Each line below that contains the word "icon" must be copied.

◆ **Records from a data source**

*** Block opens ***

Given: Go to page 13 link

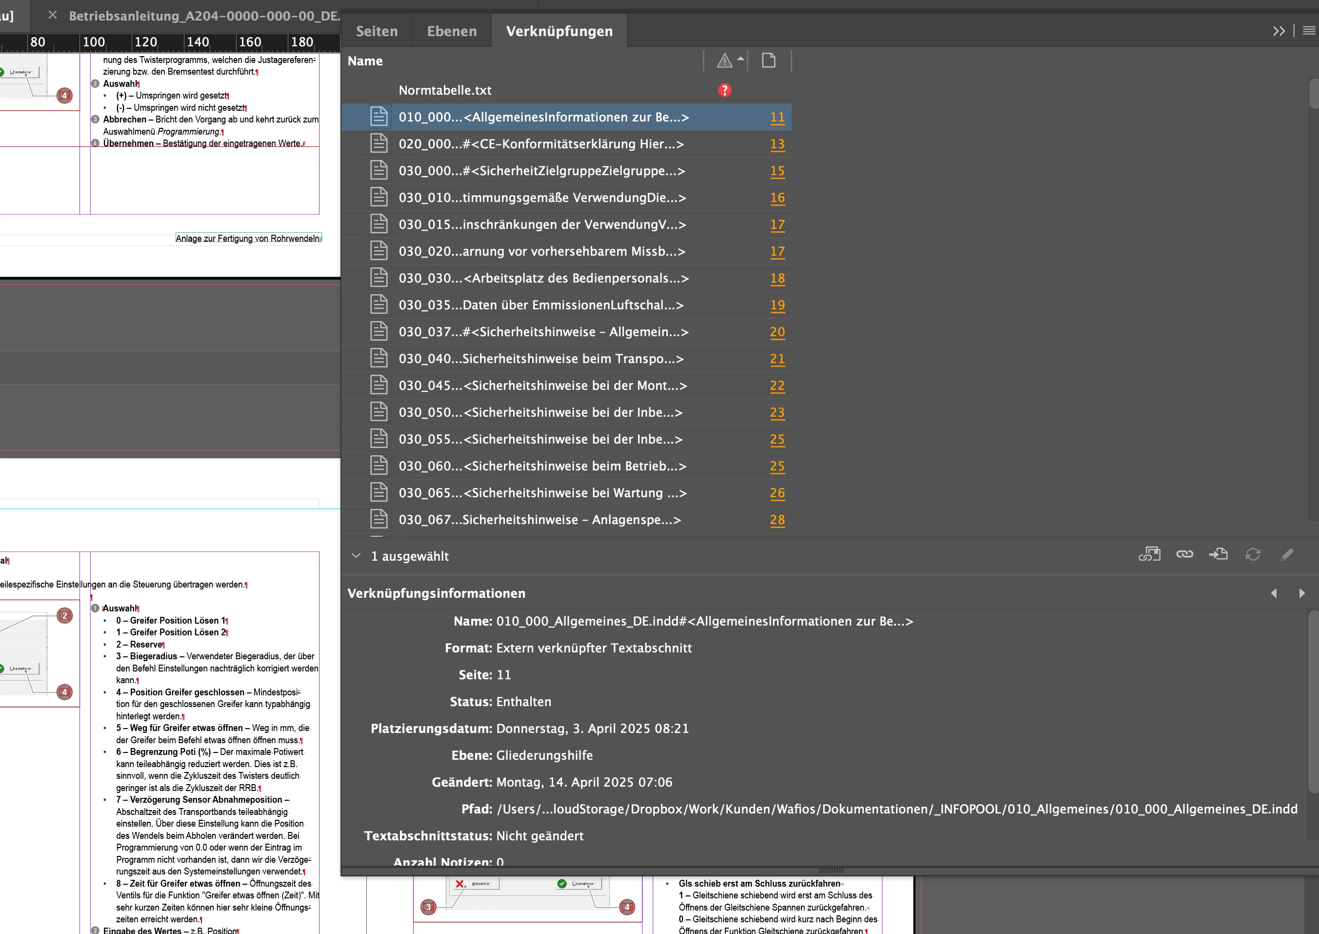Looking at the screenshot, I should point(777,144).
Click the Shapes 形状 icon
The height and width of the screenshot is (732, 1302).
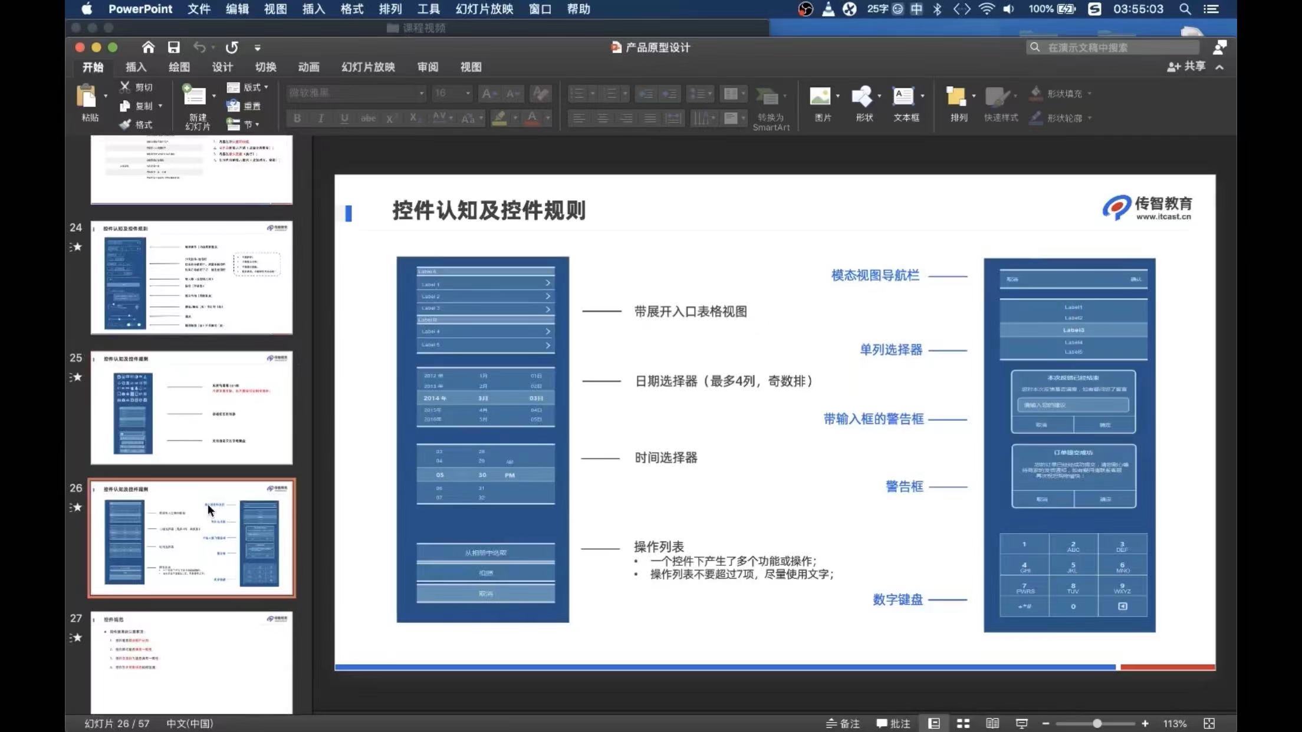click(x=862, y=97)
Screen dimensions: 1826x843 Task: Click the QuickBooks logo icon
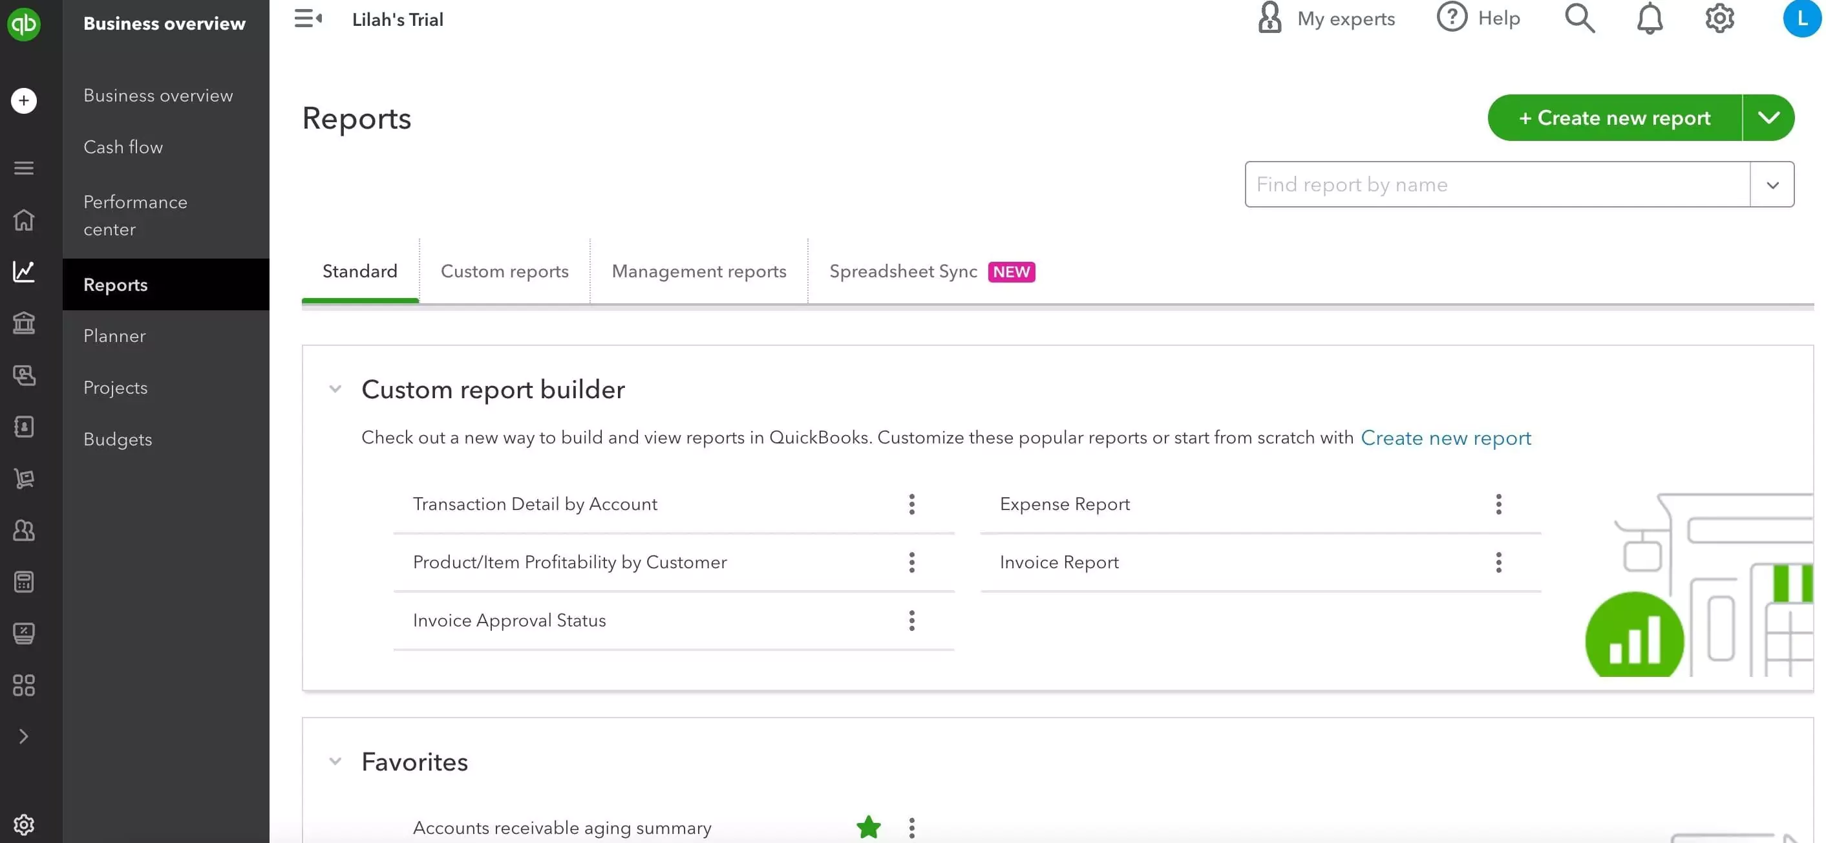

*** Block closes ***

◆ **Your solution**
Click the Shapes 形状 icon
Screen dimensions: 1826x843 Task: Click the QuickBooks logo icon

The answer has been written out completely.